Une fois les graines conditionnées, elles sont conservées dans des sacs de jute ou de polyéthylène tissé avant d’être vendues aux opérateurs, lesquels se chargent de leur pressage et de leur transformation. Les graines de jatropha possèdent un taux d’huile variant entre 27 % et 32 % (Nacro et Lengkeek 2011 : 22). Pour l’extraction de l’huile à des fins commerciales, la méthode principalement utilisée repose sur l’utilisation de presses à vis mécaniques, permettant d’extraire entre 90 % et 95 % de l’huile (Ajav et al. 2018 ; Shahidi 2005). Les unités d’extraction artisanales peuvent quant à elles utiliser des presses manuelles de type Bielenberg Ram (Henning 2002). Après décantation et filtration, l’huile ainsi obtenue peut alimenter les moteurs thermiques stationnaires employés en milieu paysan (plateformes multifonctionnelles, moulins à céréales, etc.), en remplacement du diesel conventionnel. Le tourteau, l’un des sous-produits de l’extraction, peut quant à lui servir comme fertilisant, en raison de sa richesse en minéraux (Amsallem et Tréboux 2014 ; Tréboux 2013).
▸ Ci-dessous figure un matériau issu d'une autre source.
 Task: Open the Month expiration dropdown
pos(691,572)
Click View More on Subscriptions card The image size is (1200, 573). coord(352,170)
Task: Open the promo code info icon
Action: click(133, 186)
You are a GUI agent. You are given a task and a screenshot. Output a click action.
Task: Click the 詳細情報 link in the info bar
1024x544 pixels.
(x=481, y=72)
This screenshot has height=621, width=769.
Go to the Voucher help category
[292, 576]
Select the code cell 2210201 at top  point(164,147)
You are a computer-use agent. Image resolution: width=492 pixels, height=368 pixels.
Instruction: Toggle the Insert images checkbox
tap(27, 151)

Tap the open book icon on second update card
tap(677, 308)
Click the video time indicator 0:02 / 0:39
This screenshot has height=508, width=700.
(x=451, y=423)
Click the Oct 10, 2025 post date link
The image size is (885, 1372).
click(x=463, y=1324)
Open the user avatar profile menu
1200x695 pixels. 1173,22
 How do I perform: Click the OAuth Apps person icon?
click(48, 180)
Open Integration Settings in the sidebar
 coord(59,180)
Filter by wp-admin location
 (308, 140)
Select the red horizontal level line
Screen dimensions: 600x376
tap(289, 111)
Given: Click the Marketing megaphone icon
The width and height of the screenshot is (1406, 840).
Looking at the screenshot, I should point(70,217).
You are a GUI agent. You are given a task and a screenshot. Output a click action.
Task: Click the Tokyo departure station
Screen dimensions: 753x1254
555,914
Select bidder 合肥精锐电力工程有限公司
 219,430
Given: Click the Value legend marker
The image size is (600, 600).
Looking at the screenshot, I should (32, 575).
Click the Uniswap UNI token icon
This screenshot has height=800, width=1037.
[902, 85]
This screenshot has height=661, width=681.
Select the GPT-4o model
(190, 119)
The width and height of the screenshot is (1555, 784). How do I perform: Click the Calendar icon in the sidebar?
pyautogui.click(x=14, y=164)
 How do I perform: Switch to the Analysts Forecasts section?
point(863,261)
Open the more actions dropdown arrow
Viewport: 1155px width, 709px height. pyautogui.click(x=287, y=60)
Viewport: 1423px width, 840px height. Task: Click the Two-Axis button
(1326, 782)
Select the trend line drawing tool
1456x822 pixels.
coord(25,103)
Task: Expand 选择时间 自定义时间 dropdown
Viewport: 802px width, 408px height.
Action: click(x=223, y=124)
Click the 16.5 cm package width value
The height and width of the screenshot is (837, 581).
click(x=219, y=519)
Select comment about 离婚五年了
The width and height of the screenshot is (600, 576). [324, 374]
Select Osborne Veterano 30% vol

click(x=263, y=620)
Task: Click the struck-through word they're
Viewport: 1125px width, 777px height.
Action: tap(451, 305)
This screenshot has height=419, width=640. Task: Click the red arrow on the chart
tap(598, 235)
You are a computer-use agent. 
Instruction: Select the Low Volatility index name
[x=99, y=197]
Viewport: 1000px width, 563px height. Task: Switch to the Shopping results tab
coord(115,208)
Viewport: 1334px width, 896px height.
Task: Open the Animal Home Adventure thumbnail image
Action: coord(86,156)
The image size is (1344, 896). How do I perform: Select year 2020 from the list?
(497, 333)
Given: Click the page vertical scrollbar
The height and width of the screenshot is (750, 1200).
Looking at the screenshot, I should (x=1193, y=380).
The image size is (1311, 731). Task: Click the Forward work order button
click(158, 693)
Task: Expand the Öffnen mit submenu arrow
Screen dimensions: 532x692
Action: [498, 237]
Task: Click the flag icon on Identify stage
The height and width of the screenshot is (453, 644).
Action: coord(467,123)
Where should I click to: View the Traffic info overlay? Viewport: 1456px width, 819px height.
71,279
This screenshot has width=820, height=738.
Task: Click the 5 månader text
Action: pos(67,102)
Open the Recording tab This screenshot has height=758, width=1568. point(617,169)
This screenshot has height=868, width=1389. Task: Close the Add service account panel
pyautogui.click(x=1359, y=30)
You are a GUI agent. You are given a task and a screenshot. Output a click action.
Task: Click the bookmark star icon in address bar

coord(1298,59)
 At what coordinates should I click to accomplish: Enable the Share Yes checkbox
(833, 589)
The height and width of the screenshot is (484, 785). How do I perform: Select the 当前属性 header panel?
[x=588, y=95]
L’obtention du biodiesel nécessite quant à elle un processus de transformation industrielle complexe et coûteux nommé transestérification, au cours duquel l’ajout de méthanol est nécessaire (Abdulla et al. 2011 ; Elliott 2013). Le biodiesel doit par la suite être mélangé au diesel conventionnel, dans différentes proportions,

permettant ainsi la production d’un carburant commercialisable dans le domaine des transports (Manivannan et al. 2019).